¿Qué son los Trastornos Disociativos?

Los trastornos disociativos se caracterizan por una pérdida parcial o completa de la integración normal entre ciertos recuerdos del pasado, la conciencia de la propia identidad, las sensaciones inmediatas o el control de los movimientos corporales.

Una de las dificultades inherentes a estos trastornos es establecer hasta qué punto hay una voluntariedad en los mismos, o cómo determinar que vienen ocasionados por motivos distintos a la intencionalidad del paciente.

¿A qué se deben los Trastornos Disociativos?

Su procedencia es tanto ambiental como genética. Los trastornos disociativos se deben a una pérdida del yo o de la identidad del paciente en un momento determinado. La disociación puede estar provocada cuando ha habido una negligencia severa, un abuso emocional o incluso, en la ausencia de estos, en familias con padres amenazadores.

Por ejemplo, cuando una persona sufre una violación, a veces se produce una desconexión con la realidad; esto es, una disociación, en la que se llega incluso a olvidar lo que sucedió. La disociación se considera adaptiva cuando se es un niño para evitar emociones intensas. Una vez que se llega a la edad adulta se considera desadaptativa.

¿Cuáles son los principales síntomas de los Trastornos Disociativos?

Aunque los síntomas son dependientes de cada subtipo, nos podemos encontrar principalmente con los siguientes rasgos comunes:

  • Incapacidad de recordar información personal importante
  • Confusión sobre la identidad propia o asunción de una nueva identidad
  • Presencia de 2 o más identidades
  • Verse fuera del cuerpo como un observador externo
¿Qué tipos de Trastornos Disociativos hay?
Amnesia disociativa

Se caracteriza por la incapacidad de recordar sucesos importantes de la vida. Este tipo de amnesia está originada por factores psicológicos y no fisiológicos, y normalmente se sitúa alrededor de un hecho traumático (como un accidente o un duelo).

Fuga disociativa

Aunque tenga características parecidas a la amnesia disociativa, este trastorno destaca por un desplazamiento (normalmente hacia un lugar conocido) en el que se produce un cuidado de sí mismo. El tiempo puede ser desde un día hasta periodos largos donde la persona conserva la autenticidad. Como ya hemos explicado, puede haber una confusión sobre la identidad propia o asunción de una nueva identidad.

Trastorno de identidad disociativo

Se trata de la presencia de dos o más identidades o estados de personalidad en los que al menos dos de ellas controlan de forma recurrente cómo se comporta el individuo. Es importante saber que cada una de las identidades recuerda información bibliográfica diferente, por lo que se producen pérdidas de memoria asociadas a eventos ocurridos cuando la otra personalidad controla al individuo.

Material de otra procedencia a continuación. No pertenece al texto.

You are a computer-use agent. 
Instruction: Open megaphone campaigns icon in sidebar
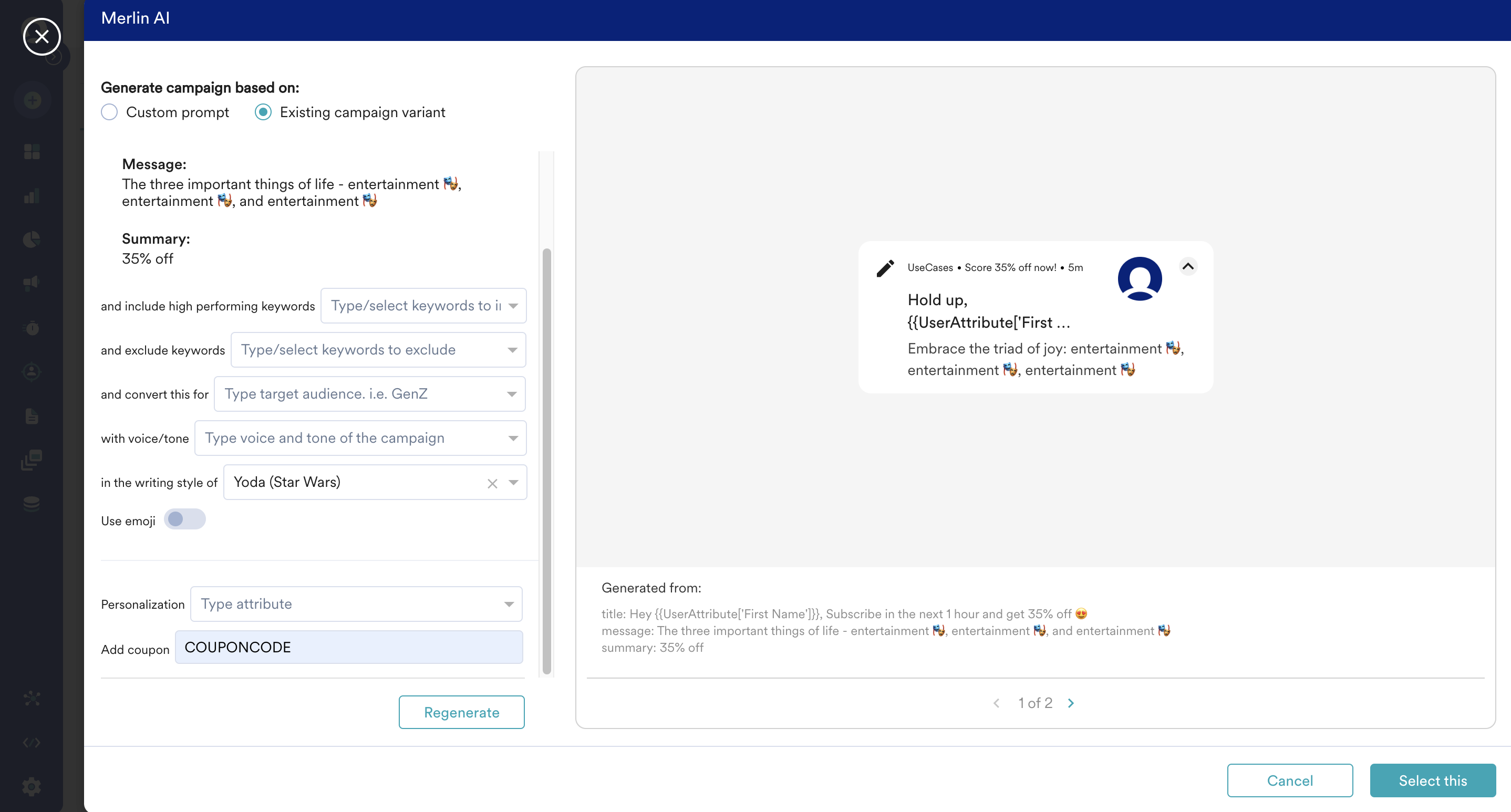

Trastorno de despersonalización

Se trata de la sensación recurrente de que estamos separados de nuestros procesos mentales o de nuestro cuerpo. Las personas que padecen este trastorno lo describen como si estuviesen en “modo automático”, como si pasasen por la vida pero no formasen parte de ella. Es importante señalar que los momentos ocasionales de despersonalización son normales y ocurren a muchas personas, por lo que el trastorno como tal solo se produce cuando los episodios de despersonalización son recurrentes o prolongados.

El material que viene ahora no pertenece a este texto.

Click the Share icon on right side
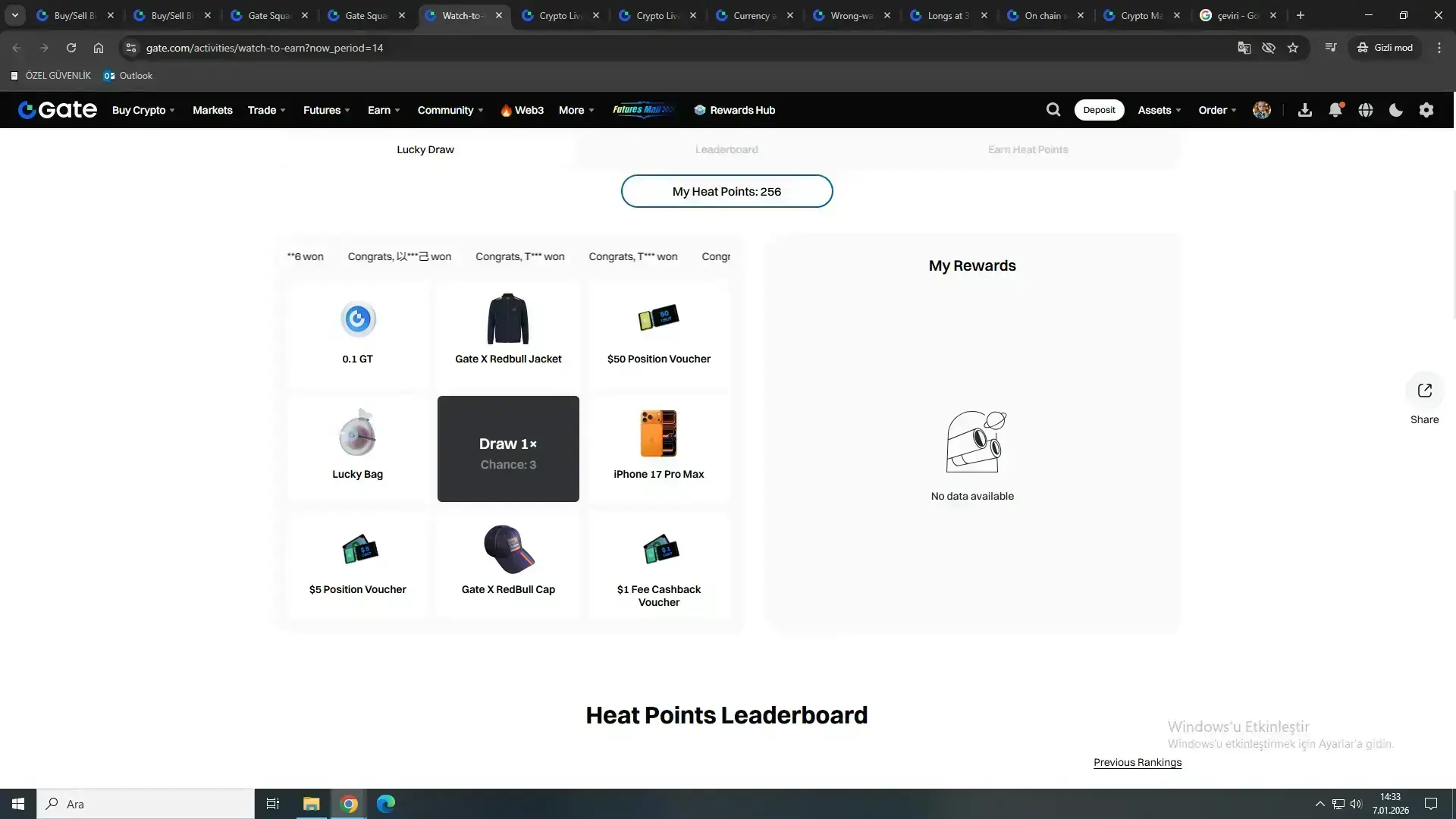This screenshot has width=1456, height=819. (1424, 391)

¿Cómo se tratan los Trastornos Disociativos?

La psicoterapia es el tratamiento más usado y más efectivo. No debemos olvidar que el tratamiento dependerá del tipo de trastorno disociativo que se padezca, además del hecho de que cada persona es diferente, aun cuando tengan un mismo tipo de trastorno disociativo.

Las terapias que tienen mejores efectos a largo plazo son las que trabajan sobre los síntomas disociativos, donde existen varios tipos de abordajes según el objetivo que se plantee. Los tres tipos de abordajes para tratar los trastornos disociativos son los siguientes:

  • Integracionistas. En estas terapias, el objetivo es la integración de las partes disociadas
  • Focalizados en la personalidad. Aquí, el objetivo es buscar no una integración de las personalidades, sino una optimización a la hora de organizarse internamente.
  • Adaptacionalistas. Estas terapias no abordan las personalidades, sino que son más pragmáticas; se centran en la mejora del funcionamiento del paciente disminuyendo sus síntomas.